Exercise description: A faithful, complete copy of the entries below is required, with images removed.

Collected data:
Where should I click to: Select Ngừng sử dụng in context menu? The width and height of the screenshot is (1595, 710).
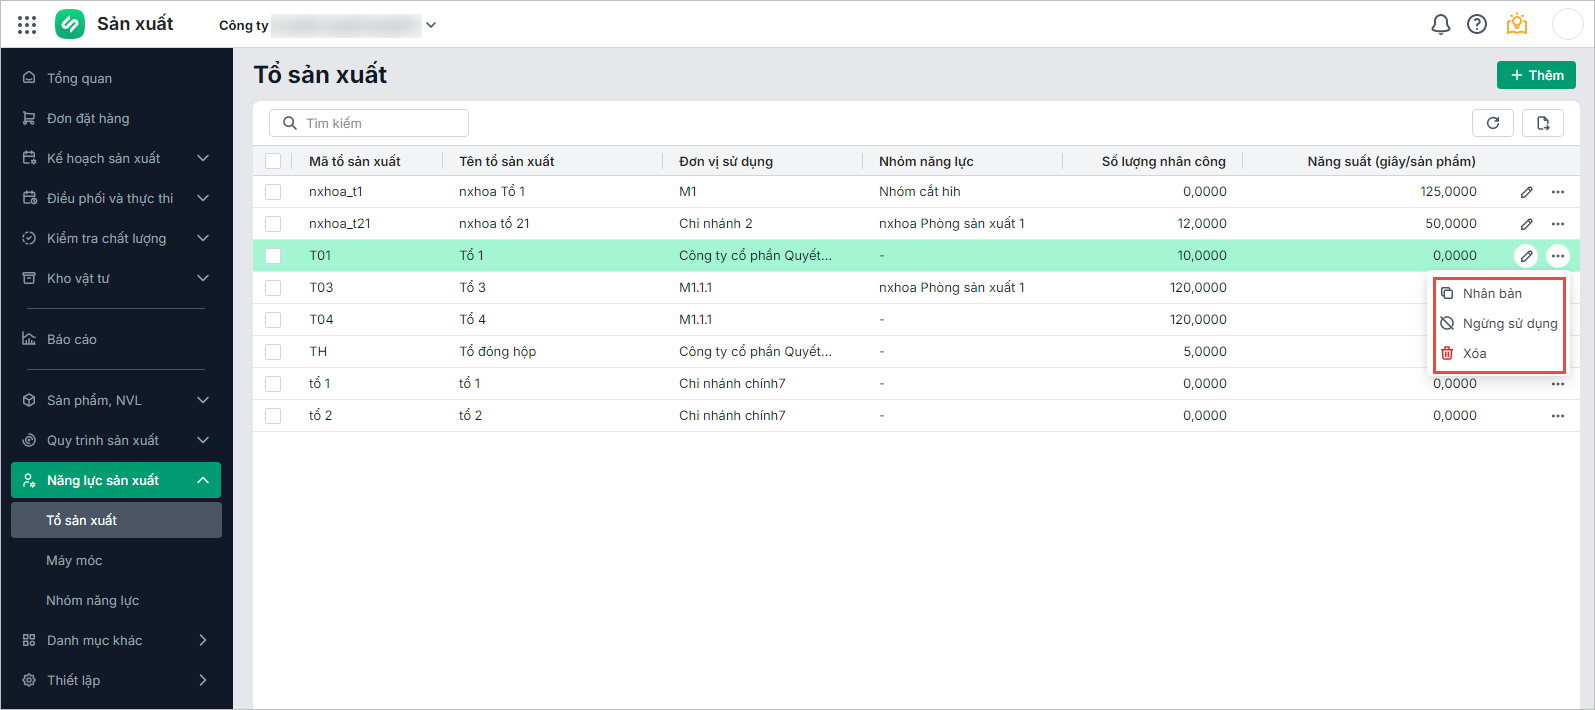click(1509, 323)
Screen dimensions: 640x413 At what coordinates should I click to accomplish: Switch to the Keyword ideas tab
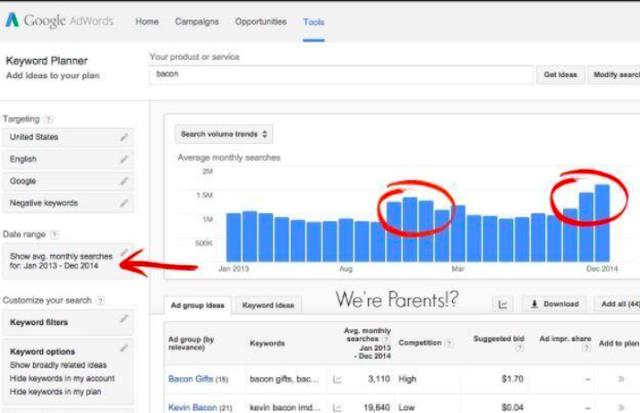click(x=268, y=305)
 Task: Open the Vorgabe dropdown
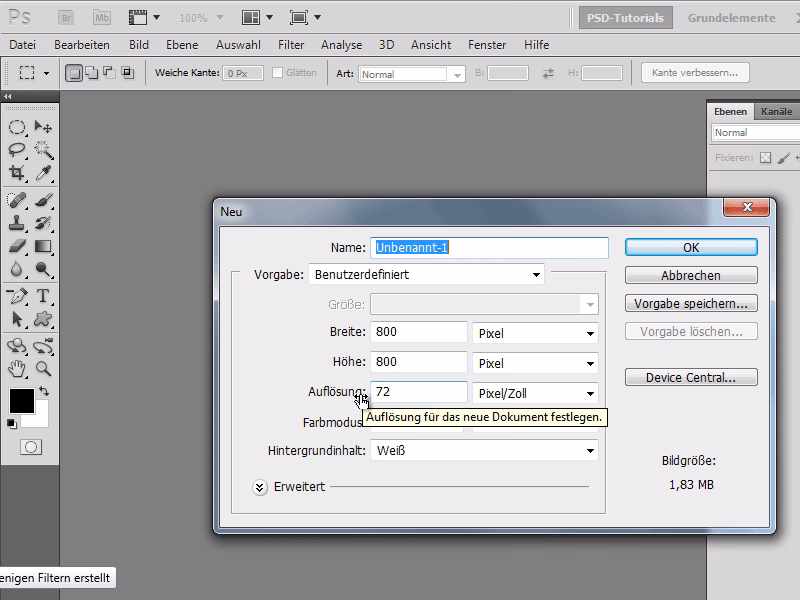(x=426, y=274)
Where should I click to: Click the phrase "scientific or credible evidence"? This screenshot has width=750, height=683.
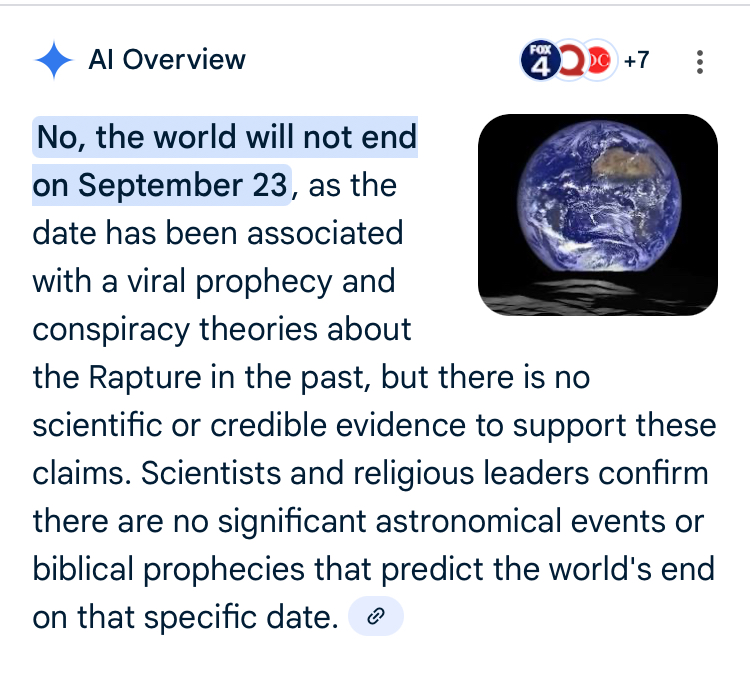click(x=249, y=425)
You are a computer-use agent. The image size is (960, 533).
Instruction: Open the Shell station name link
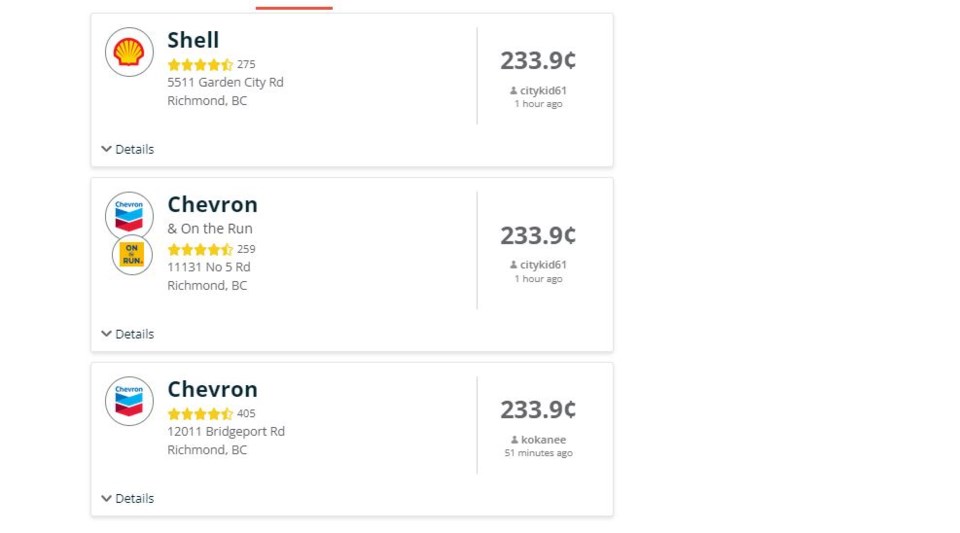pyautogui.click(x=193, y=40)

Task result:
Where should I click to: Select Ngừng sử dụng in context menu? The width and height of the screenshot is (1595, 710).
click(1509, 323)
Screen dimensions: 640x413 At what coordinates should I click to accomplish: Switch to the Keyword ideas tab
click(x=268, y=305)
 Task: Open the Vorgabe dropdown
(x=426, y=274)
Where should I click to: Click the phrase "scientific or credible evidence"? This screenshot has width=750, height=683.
click(x=249, y=425)
You are a computer-use agent. The image size is (960, 533).
Instruction: Open the Shell station name link
pyautogui.click(x=193, y=40)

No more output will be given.